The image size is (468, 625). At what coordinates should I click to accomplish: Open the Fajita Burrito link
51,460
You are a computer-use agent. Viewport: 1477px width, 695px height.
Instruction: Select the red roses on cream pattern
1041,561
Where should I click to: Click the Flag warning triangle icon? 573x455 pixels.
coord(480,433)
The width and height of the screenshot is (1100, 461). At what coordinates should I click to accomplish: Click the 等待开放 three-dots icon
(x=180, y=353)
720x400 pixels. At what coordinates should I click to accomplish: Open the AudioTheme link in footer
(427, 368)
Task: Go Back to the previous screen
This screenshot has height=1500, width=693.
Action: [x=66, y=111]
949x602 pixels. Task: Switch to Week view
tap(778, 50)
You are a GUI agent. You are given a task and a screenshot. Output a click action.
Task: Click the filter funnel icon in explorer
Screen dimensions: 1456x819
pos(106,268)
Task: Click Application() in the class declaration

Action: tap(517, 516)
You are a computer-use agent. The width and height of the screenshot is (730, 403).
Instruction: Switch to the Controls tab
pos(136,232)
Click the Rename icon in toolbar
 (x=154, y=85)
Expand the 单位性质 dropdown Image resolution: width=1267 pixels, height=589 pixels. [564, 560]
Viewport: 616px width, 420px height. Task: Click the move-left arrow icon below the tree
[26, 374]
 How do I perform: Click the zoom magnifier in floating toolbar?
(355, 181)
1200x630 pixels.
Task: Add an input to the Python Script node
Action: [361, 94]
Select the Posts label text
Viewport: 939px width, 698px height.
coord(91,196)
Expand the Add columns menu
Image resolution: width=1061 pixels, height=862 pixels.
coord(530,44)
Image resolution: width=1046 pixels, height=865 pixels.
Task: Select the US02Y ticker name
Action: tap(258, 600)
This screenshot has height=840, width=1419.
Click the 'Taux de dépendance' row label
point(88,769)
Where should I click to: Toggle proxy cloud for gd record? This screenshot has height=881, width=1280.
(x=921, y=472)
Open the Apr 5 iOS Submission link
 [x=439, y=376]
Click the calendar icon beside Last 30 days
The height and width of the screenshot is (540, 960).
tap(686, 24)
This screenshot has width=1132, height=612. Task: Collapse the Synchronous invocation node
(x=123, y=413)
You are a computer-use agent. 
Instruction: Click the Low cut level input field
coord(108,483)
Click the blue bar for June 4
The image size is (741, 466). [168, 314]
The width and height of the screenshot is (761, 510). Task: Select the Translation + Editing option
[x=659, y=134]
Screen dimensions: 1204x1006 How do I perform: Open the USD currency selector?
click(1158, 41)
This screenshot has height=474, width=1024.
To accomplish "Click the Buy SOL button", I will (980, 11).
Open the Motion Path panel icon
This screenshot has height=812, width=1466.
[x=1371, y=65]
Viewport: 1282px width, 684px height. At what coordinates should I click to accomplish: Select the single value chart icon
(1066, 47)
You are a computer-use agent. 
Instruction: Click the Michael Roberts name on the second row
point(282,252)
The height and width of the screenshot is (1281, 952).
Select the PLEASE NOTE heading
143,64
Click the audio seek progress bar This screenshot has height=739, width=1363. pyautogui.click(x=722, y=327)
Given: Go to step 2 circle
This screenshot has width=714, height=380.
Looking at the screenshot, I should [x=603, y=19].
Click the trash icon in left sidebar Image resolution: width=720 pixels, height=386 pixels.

EXERCISE BRIEF —
Each line of the data must be set down again as it is.

ANSWER AREA —
The image size is (468, 625). At what coordinates should I click to accomplish: Open the Fajita Burrito link
51,460
You are a computer-use agent. Viewport: 1477px width, 695px height.
Instruction: Select the red roses on cream pattern
1041,561
Where should I click to: Click the Flag warning triangle icon? 573x455 pixels.
coord(480,433)
The width and height of the screenshot is (1100, 461). At what coordinates should I click to accomplish: Click the 等待开放 three-dots icon
(x=180, y=353)
720x400 pixels. At what coordinates should I click to accomplish: Open the AudioTheme link in footer
(427, 368)
Task: Go Back to the previous screen
This screenshot has height=1500, width=693.
Action: [x=66, y=111]
949x602 pixels. Task: Switch to Week view
tap(778, 50)
You are a GUI agent. You are given a task and a screenshot. Output a click action.
Task: Click the filter funnel icon in explorer
Screen dimensions: 1456x819
pos(106,268)
Task: Click Application() in the class declaration

Action: tap(517, 516)
You are a computer-use agent. The width and height of the screenshot is (730, 403).
Instruction: Switch to the Controls tab
pos(136,232)
Click the Rename icon in toolbar
 (x=154, y=85)
Expand the 单位性质 dropdown Image resolution: width=1267 pixels, height=589 pixels. [564, 560]
Viewport: 616px width, 420px height. Task: Click the move-left arrow icon below the tree
[26, 374]
 How do I perform: Click the zoom magnifier in floating toolbar?
(355, 181)
1200x630 pixels.
Task: Add an input to the Python Script node
Action: [361, 94]
Select the Posts label text
Viewport: 939px width, 698px height.
coord(91,196)
Expand the Add columns menu
Image resolution: width=1061 pixels, height=862 pixels.
coord(530,44)
Image resolution: width=1046 pixels, height=865 pixels.
Task: Select the US02Y ticker name
Action: tap(258, 600)
This screenshot has height=840, width=1419.
Click the 'Taux de dépendance' row label
point(88,769)
Where should I click to: Toggle proxy cloud for gd record? This screenshot has height=881, width=1280.
(x=921, y=472)
Open the Apr 5 iOS Submission link
 [x=439, y=376]
Click the calendar icon beside Last 30 days
The height and width of the screenshot is (540, 960).
tap(686, 24)
This screenshot has width=1132, height=612. Task: Collapse the Synchronous invocation node
(x=123, y=413)
You are a computer-use agent. 
Instruction: Click the Low cut level input field
coord(108,483)
Click the blue bar for June 4
The image size is (741, 466). [168, 314]
The width and height of the screenshot is (761, 510). Task: Select the Translation + Editing option
[x=659, y=134]
Screen dimensions: 1204x1006 How do I perform: Open the USD currency selector?
click(1158, 41)
This screenshot has height=474, width=1024.
To accomplish "Click the Buy SOL button", I will (980, 11).
Open the Motion Path panel icon
This screenshot has height=812, width=1466.
[x=1371, y=65]
Viewport: 1282px width, 684px height. At what coordinates should I click to accomplish: Select the single value chart icon
(1066, 47)
You are a computer-use agent. 
Instruction: Click the Michael Roberts name on the second row
point(282,252)
The height and width of the screenshot is (1281, 952).
Select the PLEASE NOTE heading
143,64
Click the audio seek progress bar This screenshot has height=739, width=1363. pyautogui.click(x=722, y=327)
Given: Go to step 2 circle
This screenshot has width=714, height=380.
Looking at the screenshot, I should [x=603, y=19].
Click the trash icon in left sidebar Image resolution: width=720 pixels, height=386 pixels.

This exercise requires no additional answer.